Switch# show running-config | include bpduguard
This command will display any BPDU Guard-related configurations. If BPDU Guard has been enabled globally, the output should show the command
spanning-tree portfast bpduguard default
. - Test the Configuration: To ensure that BPDU Guard is working as expected, you can connect a device that generates BPDUs (like another switch) to a PortFast-enabled port. The port should immediately go into the
errdisable
state upon receiving a BPDU, indicating that BPDU Guard has been triggered.
What Happens When BPDU Guard is Triggered?
When BPDU Guard is triggered, the port that received the BPDU is placed into the errdisable
state. This means the port is effectively shut down, and no traffic will pass through it. The switch will log an error message indicating that BPDU Guard has been triggered. The port will remain in the errdisable
state until it is manually reset by an administrator.
To bring the port back online, the administrator must manually re-enable the port using the following command:
Switch(config)# interface [interface-id]
Switch(config-if)# shutdown
Switch(config-if)# no shutdown
Alternatively, BPDU Guard can be configured to automatically recover from the errdisable
state after a set period using the errdisable recovery
command:
Switch(config)# errdisable recovery cause bpduguard
Switch(config)# errdisable recovery interval [seconds]

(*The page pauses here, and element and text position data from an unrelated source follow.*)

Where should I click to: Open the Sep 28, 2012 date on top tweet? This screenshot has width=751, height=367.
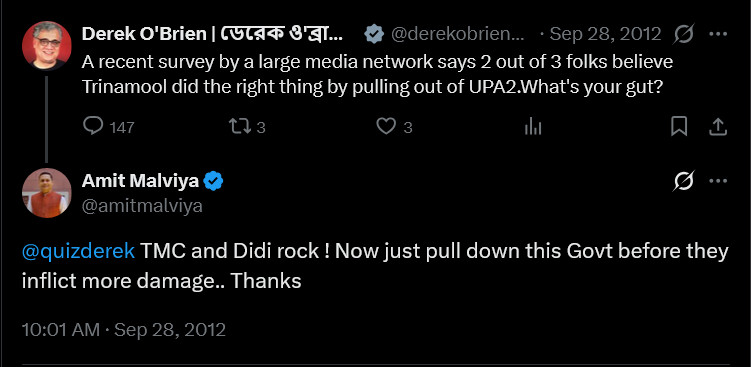click(605, 34)
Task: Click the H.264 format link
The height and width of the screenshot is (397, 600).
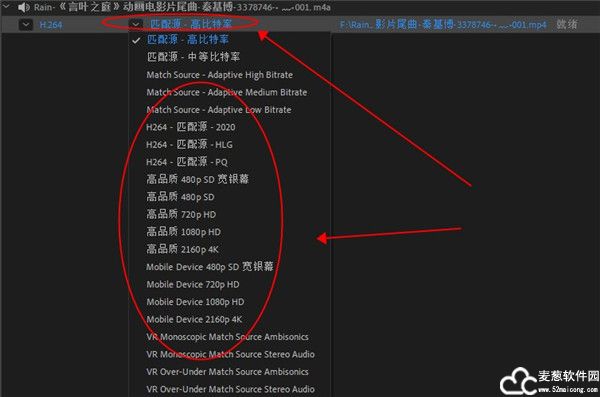Action: tap(51, 25)
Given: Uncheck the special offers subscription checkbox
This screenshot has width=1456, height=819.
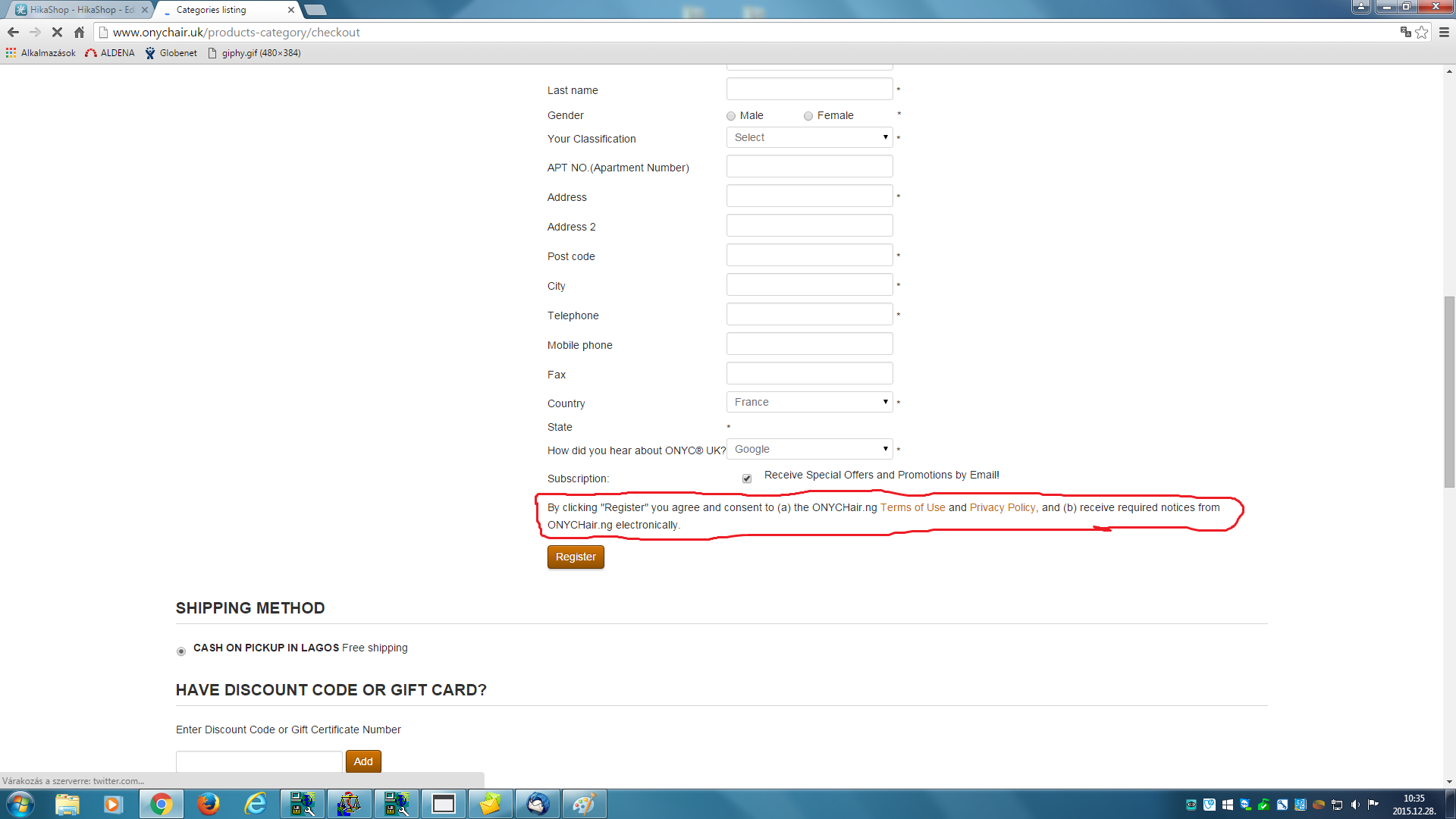Looking at the screenshot, I should [747, 479].
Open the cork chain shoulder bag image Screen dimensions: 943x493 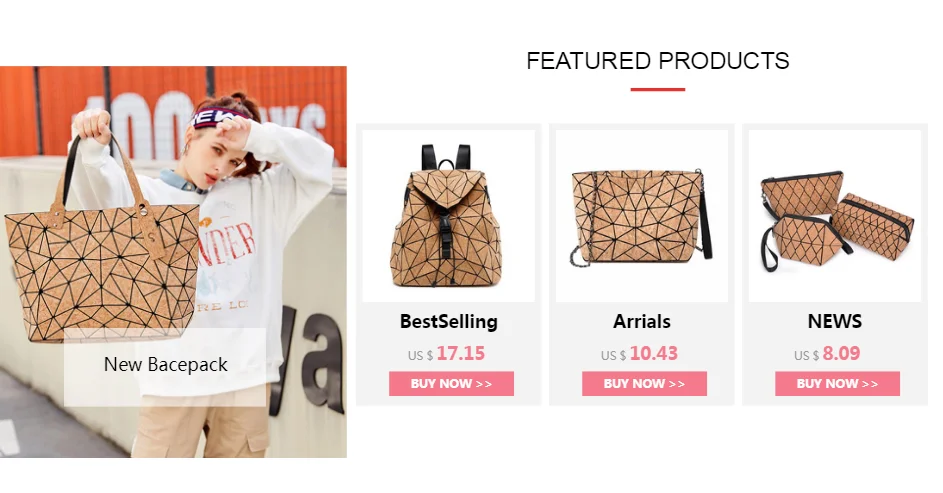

This configuration allows the port to automatically come back online after the specified interval, reducing the need for manual intervention.
Benefits of BPDU Guard
- Network Security: BPDU Guard helps secure the network by preventing unauthorized devices, like rogue switches, from affecting network topology.
- Operational Efficiency: When enabled globally, BPDU Guard provides a simple and effective way to enforce network security policies across all PortFast-enabled ports.
- Loop Prevention: By immediately shutting down ports that receive unexpected BPDUs, BPDU Guard helps prevent network loops that could degrade network performance.
- Ease of Management: Globally enabling BPDU Guard reduces the need for per-port configuration, simplifying network management, especially in large networks.
Conclusion
Enabling BPDU Guard globally using the spanning-tree portfast bpduguard default
command is a best practice in network environments where security and stability are paramount. This command ensures that any PortFast-enabled port is protected against rogue devices that might send BPDUs, thereby maintaining the integrity and performance of the network. By understanding and properly configuring BPDU Guard, network administrators can significantly reduce the risk of network disruptions caused by unauthorized or misconfigured switches.